- What to do -
Once the line containing "The height and width of the screenshot is (468, 1200)." is found, retype it and each line after it through the last entry below, word for word, and nothing else.

*** Listed records Section Begins ***

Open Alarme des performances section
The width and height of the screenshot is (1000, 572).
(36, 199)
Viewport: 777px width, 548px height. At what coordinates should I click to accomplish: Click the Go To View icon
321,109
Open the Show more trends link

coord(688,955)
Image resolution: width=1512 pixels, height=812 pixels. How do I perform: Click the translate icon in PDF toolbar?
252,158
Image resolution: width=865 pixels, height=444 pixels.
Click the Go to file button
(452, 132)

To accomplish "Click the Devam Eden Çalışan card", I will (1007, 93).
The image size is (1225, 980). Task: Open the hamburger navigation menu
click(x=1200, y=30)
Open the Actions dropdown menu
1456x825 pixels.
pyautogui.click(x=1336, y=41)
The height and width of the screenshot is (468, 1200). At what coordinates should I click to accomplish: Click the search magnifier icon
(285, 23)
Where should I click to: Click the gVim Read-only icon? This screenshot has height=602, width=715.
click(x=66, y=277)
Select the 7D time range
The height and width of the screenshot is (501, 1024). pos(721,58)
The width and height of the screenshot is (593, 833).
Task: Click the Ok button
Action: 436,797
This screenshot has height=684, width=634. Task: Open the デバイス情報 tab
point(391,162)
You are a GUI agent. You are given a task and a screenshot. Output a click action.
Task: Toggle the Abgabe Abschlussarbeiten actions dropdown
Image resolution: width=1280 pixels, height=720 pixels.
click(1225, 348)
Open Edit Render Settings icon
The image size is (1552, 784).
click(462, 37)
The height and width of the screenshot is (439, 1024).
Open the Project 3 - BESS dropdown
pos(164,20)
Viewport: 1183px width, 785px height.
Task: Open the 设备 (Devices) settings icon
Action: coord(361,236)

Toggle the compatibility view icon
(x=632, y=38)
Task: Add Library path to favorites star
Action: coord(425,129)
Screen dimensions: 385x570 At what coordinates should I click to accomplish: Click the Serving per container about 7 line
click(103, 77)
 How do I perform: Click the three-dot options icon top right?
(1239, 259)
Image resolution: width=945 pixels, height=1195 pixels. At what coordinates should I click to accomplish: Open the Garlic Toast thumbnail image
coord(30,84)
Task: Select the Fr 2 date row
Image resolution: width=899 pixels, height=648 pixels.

*** Listed records Section Ends ***

- Output -
The height and width of the screenshot is (468, 1200). At what coordinates should I click to accomplish: Click the search magnifier icon
(285, 23)
Where should I click to: Click the gVim Read-only icon? This screenshot has height=602, width=715.
click(x=66, y=277)
Select the 7D time range
The height and width of the screenshot is (501, 1024). pos(721,58)
The width and height of the screenshot is (593, 833).
Task: Click the Ok button
Action: 436,797
This screenshot has height=684, width=634. Task: Open the デバイス情報 tab
point(391,162)
You are a GUI agent. You are given a task and a screenshot. Output a click action.
Task: Toggle the Abgabe Abschlussarbeiten actions dropdown
Image resolution: width=1280 pixels, height=720 pixels.
click(1225, 348)
Open Edit Render Settings icon
The image size is (1552, 784).
click(462, 37)
The height and width of the screenshot is (439, 1024).
Open the Project 3 - BESS dropdown
pos(164,20)
Viewport: 1183px width, 785px height.
Task: Open the 设备 (Devices) settings icon
Action: coord(361,236)

Toggle the compatibility view icon
(x=632, y=38)
Task: Add Library path to favorites star
Action: coord(425,129)
Screen dimensions: 385x570 At what coordinates should I click to accomplish: Click the Serving per container about 7 line
click(103, 77)
 How do I perform: Click the three-dot options icon top right?
(1239, 259)
Image resolution: width=945 pixels, height=1195 pixels. At what coordinates should I click to accomplish: Open the Garlic Toast thumbnail image
coord(30,84)
Task: Select the Fr 2 date row
Image resolution: width=899 pixels, height=648 pixels.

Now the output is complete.